I was not disappointed. Just like in Apollo 13, everyone cheered, clapped, hugged, shook hands, and cried. No acting here—just pure emotion. Success! How did they pull it off?
How did professionals from 160 different countries manage to build, launch and command a 22×13 ft., 17,000+lbs. spacecraft for 20 years—as it whizzed through space at 76,000 miles per hour—from 900 million miles away? I’ll go out on a limb here and guess that, in addition to all that team work, leadership, personal accountability, problem solving and ingenuity, NASA demands excellence in communication. Ah yes—that wonderful glue that makes everything in life easier—good communication. And you thought it was wine!
I suspect that when human endeavors fail, it’s due to poor communication. Failure happens because somewhere along the line, someone didn’t listen or someone gave lousy instructions, or no instructions—and nobody confirmed that everyone was on the same page. NASA can’t risk poor communication, so using precise protocols for giving and receiving directions are part of their culture. Roger that, Houston.
Speaking clearly, succinctly, and deliberately helps, too. Did you ever work with someone who gives extraneous information when giving directions? I did. I learned to translate and separate the wheat from the chaff, but those less skilled at deciphering his manner of speaking were often scolded when they got things muddled. “I couldn’t have made myself any clearer!” he would complain. I wondered how he came to that conclusion when the outcome indicated otherwise!

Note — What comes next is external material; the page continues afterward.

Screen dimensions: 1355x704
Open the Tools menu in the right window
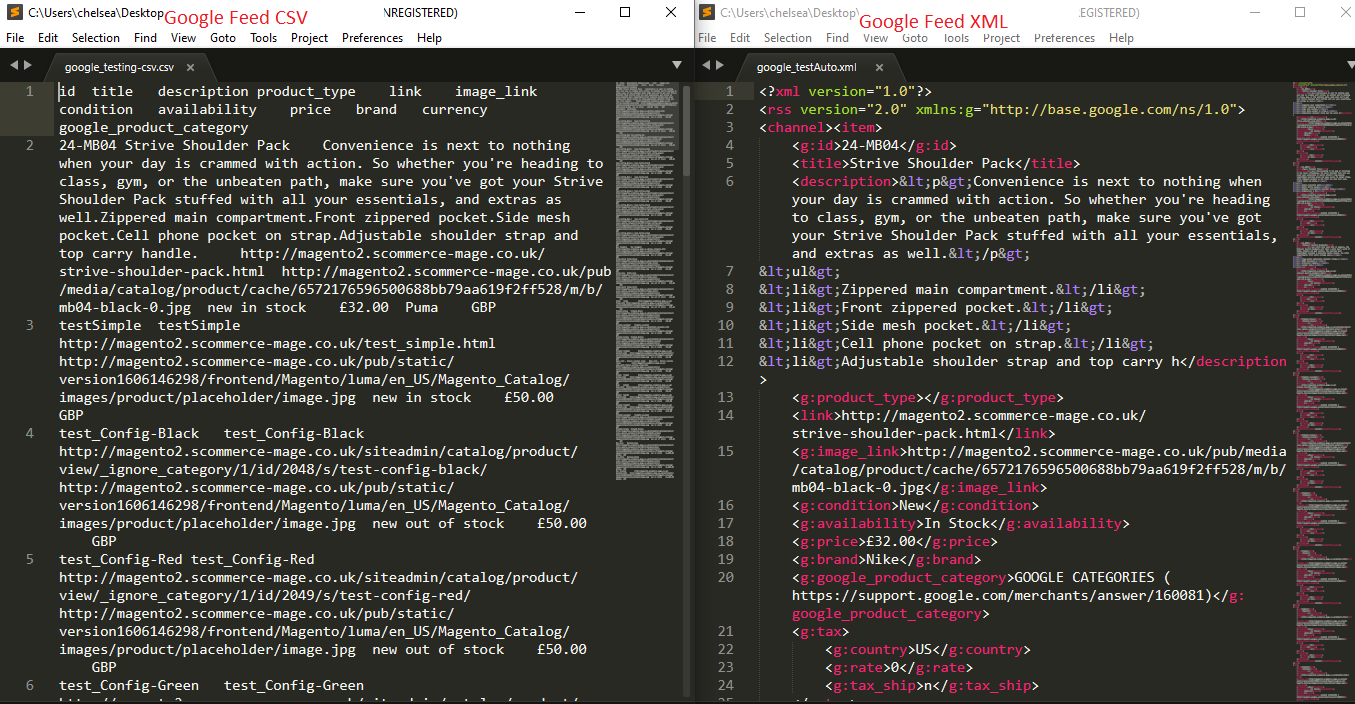956,37
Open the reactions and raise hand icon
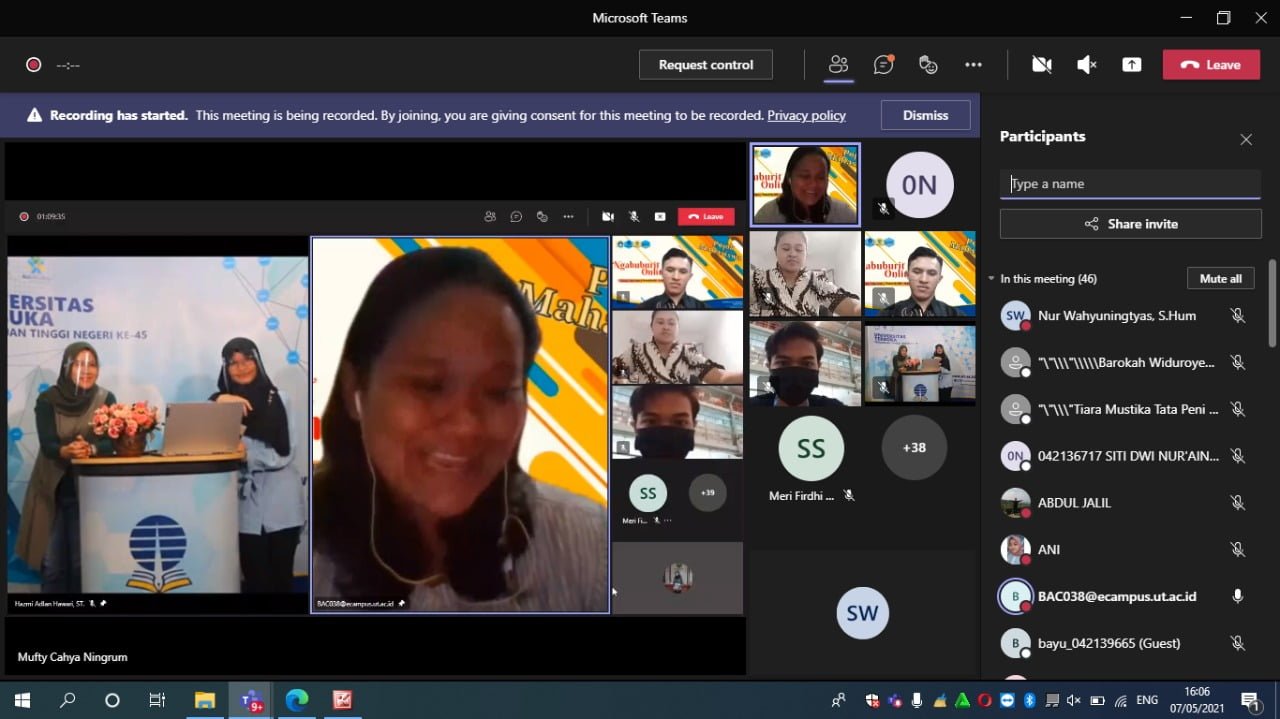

If you want to be an effective communicator with those you manage, or those that manage you, start every conversation with a sharp awareness that every interaction requires productive direction giving, active listening and confirmation that it was all understood. Three parts—don’t waiver. Don’t assume. NASA doesn’t assume.
There are a few areas I think cause the most issues. Follow the tips below and you can reduce communication glitches.
- Teach and / or learn your common vernacular. When you communicate within a team, make sure everyone understands shared nomenclature, abbreviations and references. Conversely, if you are new and don’t understand something, ask what they mean. Don’t just hope you will eventually figure it out. At NASA, the commands “Start countdown sequence” and “Prepare for lift-off” signal a series of activities where everyone knows what to do and what will happen. I understand what these imply, but no one wants me in the control room!
- Use positive directions. Clearly say what has to be done instead of what shouldn’t be done. Again, “Prepare for lift-off” is not the same as “Stop doing what you are doing, the rocket has to launch soon.” Or, if you need to, give both a positive and a negative direction such as “Walk, don’t run!”
- Be aware of the skill level and experience of the people receiving your directions. Less experienced people may need piecemeal directions and more frequent check-ins to make sure they are on the right track. Cassini was a 20-year mission—job handoff was inevitable. Bringing the newbies up to speed required patience and exactness.
Poor communication is miscommunication. The results are never good and can be catastrophic. It may be impossible to achieve zero miscommunications, but the effort will be well-worth the attempt. Business leaders can simply think like NASA and create a company culture that appreciates how effective communication saves time, money, frustration, and helps avoid disasters. Start with communication protocols, employee training and accountability—and be a superstar example.